There are two possible ways they will appear in your account, first is at the time of processing settlement, the issuer bank as part of their reconciliation process identify all the transactions where authorization was not performed online, but a settlement was received and post these transactions in customer’s account after reconciliation.
Second possibility is by syncing the offline transactions stored at the card/app next time the card interacts with another POS terminal that has connectivity or app finds the network connectivity. Don’t worry, will try to explain it in more details below.
This offline method of processing payment transactions has been in use in many countries but not in India. There are two primary reasons we did not see such transactions in India, (Transit cards and FasTag are two cases, where India does use offline method). First is low risk appetite. These transactions are riskier and there is possibility of more disputes and even possibility of loss to banks. Second is India is primarily a market driven by savings account and not credit cards. In savings accounts banks pay interest that means if a transaction is processed offline and is posted at a gap of few days to customer’s account (traditionally the gap between authorizations and settlement could be few days in many cases) the bank would in effect be paying interest to customer on money that she has already spent.
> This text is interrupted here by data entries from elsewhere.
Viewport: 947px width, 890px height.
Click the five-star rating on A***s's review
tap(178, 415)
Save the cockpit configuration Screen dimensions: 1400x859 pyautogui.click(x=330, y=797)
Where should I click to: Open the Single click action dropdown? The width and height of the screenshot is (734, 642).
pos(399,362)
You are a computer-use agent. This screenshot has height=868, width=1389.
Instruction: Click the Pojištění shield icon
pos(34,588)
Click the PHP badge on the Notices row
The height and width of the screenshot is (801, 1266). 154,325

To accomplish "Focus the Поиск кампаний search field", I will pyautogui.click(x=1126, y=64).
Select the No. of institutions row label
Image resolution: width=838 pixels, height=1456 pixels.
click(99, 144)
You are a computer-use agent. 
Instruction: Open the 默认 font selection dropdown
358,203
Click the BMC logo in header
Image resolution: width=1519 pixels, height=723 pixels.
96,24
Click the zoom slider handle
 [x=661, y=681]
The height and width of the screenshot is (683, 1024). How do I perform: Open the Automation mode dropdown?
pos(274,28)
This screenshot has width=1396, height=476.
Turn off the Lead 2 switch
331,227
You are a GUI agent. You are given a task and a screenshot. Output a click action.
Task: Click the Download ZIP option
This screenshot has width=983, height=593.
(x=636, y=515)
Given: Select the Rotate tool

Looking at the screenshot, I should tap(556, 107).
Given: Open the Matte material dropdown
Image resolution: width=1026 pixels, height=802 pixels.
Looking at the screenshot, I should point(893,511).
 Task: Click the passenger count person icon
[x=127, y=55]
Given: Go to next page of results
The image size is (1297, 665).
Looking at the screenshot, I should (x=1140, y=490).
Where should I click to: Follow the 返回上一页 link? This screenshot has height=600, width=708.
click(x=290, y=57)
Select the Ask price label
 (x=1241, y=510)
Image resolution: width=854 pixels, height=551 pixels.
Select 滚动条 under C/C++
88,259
Floor Limit: Many countries have this concept called floor limit. What a floor limit means is at certain merchant categories payment transaction can be processed without online authorization provided transaction amount is below a certain amount. This amount in card terminology is referred as floor limit. So far floor limit in India has been Zero. Now from what I understand RBI is planning to make this floor limit as 200 Rs. That would mean any transaction below 200 Rs, processed at specific merchant categories will not require authorization from issuer bank. This transaction will be approved and stored at the terminal level and will be sent to acquirer at the time of settlement.
In this case no authentication or authorization is performed, just the details of the card are captured so that the claim can be prepared for settlement.
Now imagine if this was done few months back, would we have even needed FasTag. One of the very popular use case for this floor limit globally is toll payment.
EMV Cards: I am not sure how many of you know this but besides EMV being more secure, one of the reasons EMV was introduced was because of its capability to process transactions in offline mode, thus avoiding the need of sending every transaction through network and save on cost of communication. For countries where telecom cost is high, this could mean significant savings.
EMV protocol supports offline mode of transaction processing by provisioning for offline PIN, something that can be validated at card itself, thus taking care of the authentication step. There are various other parameters like last known balance (i.e. the balance at the time of last online transaction), cap on number of transaction (total number of transaction that can be approved at card chip level before it will force the transaction to go online. For example if this parameter is set up as 4, the chip will force every 5th transaction to be online. This 5th transaction will carry with it all the other past offline transactions thus syncing the issuer systems in the process.) and amount (cumulative amount up to which the chip on the card can process transaction in offline mode. Similar to the cap on number of transaction the moment this threshold is hit the chip forces the transaction to be processed online). From what I have read, it looks like RBI is proposing to set this amount limit at 2,000 Rs.
Most of the systems at banks these days are capable of the methods described above and should be able to implement without making much changes, thus can be rolled out fast.
Similar principles can be used in order to build the capability for other modes, which do not follow card protocol. In fact in case of modes like UPI, where a mobile device is involved this can be done in much better way considering unlike card a mobile device in capable of connecting to the issuer directly as soon as it finds network.